The Sansa hatedom discussion was sparked by someone asking about the reasons for the dudebro Sansa hatedom of days of yore. Someone else brought up these same dudebros' idealization of Arya by contrast with Sansa and how they basically valued Arya in "not like the other girls" terms. Yet another person argued that this was #problematic because the criticism of NLOG is homophobic. Somebody was like ... don't you mean misogynistic? Neither of these characters are gay? The previous person explained that the criticism of NLOG ignores the social context that it arises out of and disproportionately targets GNC women who are often lesbians, hence the connection with homophobia.

I do get that a lot of the kneejerk condemnation of NLOG rhetoric arises out of the misogynistic and gender essentialist and generally fucked-up perception of GNC women as threatening to femininity in some way, that plenty of those GNC women are lesbians or otherwise WLW and thus it can factor into homophobia in practice, and that those condemnations of the NLOG rhetoric are trotted out to dismiss the most basic criticisms of gender role expectations for women (imagine a conversation about the connection between the make-up industry or body hair removal and the widespread social pressure put on women to conform to narrowly-defined and generally harmful and expensive beauty standards that did not promptly turn into defensive choice feminism screeds).
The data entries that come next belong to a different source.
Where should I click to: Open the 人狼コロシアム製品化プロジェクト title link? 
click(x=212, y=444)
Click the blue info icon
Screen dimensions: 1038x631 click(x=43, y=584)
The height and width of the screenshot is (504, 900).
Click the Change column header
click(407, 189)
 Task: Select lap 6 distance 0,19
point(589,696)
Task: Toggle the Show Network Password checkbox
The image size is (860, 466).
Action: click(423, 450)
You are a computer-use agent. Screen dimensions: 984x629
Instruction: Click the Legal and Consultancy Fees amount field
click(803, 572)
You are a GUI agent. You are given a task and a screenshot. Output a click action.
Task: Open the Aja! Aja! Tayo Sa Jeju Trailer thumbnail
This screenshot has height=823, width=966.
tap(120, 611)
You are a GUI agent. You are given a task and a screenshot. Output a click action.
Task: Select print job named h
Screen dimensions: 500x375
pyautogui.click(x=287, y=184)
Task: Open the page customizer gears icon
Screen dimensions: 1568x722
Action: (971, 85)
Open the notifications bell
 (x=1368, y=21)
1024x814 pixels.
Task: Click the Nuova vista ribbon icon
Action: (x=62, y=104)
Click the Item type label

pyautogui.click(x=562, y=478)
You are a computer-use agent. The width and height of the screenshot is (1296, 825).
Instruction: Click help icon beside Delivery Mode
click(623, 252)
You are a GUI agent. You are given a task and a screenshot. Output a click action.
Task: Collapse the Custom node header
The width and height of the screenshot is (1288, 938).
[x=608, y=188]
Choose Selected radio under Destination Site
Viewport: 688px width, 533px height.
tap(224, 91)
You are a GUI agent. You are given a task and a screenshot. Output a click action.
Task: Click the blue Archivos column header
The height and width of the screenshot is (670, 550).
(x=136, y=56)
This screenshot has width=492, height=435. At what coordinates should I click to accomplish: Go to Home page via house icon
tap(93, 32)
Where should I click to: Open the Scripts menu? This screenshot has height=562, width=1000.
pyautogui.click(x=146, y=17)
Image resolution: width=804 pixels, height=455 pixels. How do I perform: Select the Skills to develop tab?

I even get that there are over-invested Sansa stans who prop her up at Arya's expense because they find Sansa's conformity to feminine gender performance appealing and more appropriate to their own expectations for women/girls, and that they have used criticisms of NLOG rhetoric to bash Arya (or basically any woman/girl who even mildly diverges from gender performance norms).

But in this case, the conversation was about the ways Sansa has been harshly criticized for her association with femininity/feminine performance, mostly by adult men hyper-scrutinizing the gender performance of a fictional eleven-year-old girl, and framed as inferior to Arya because those men (like many men!) hold anything and anyone associated with femininity in contempt. That is something that very definitely did happen, frequently. There is a reason that "like a girl" or "girly" is an insult and has considerable power in defining what masculinity looks like to so many men and boys (there are further complications w/ this that I don't have the time to get into, but it's certainly a very conspicuous aspect of the construction of normative masculinity). The idea that an entirely accurate description of something that actually happened is problematic, even unspeakable, because the criticism has been misused in other contexts sits really uncomfortably with me. It feels a bit like creeping up to alternative facts from the other side.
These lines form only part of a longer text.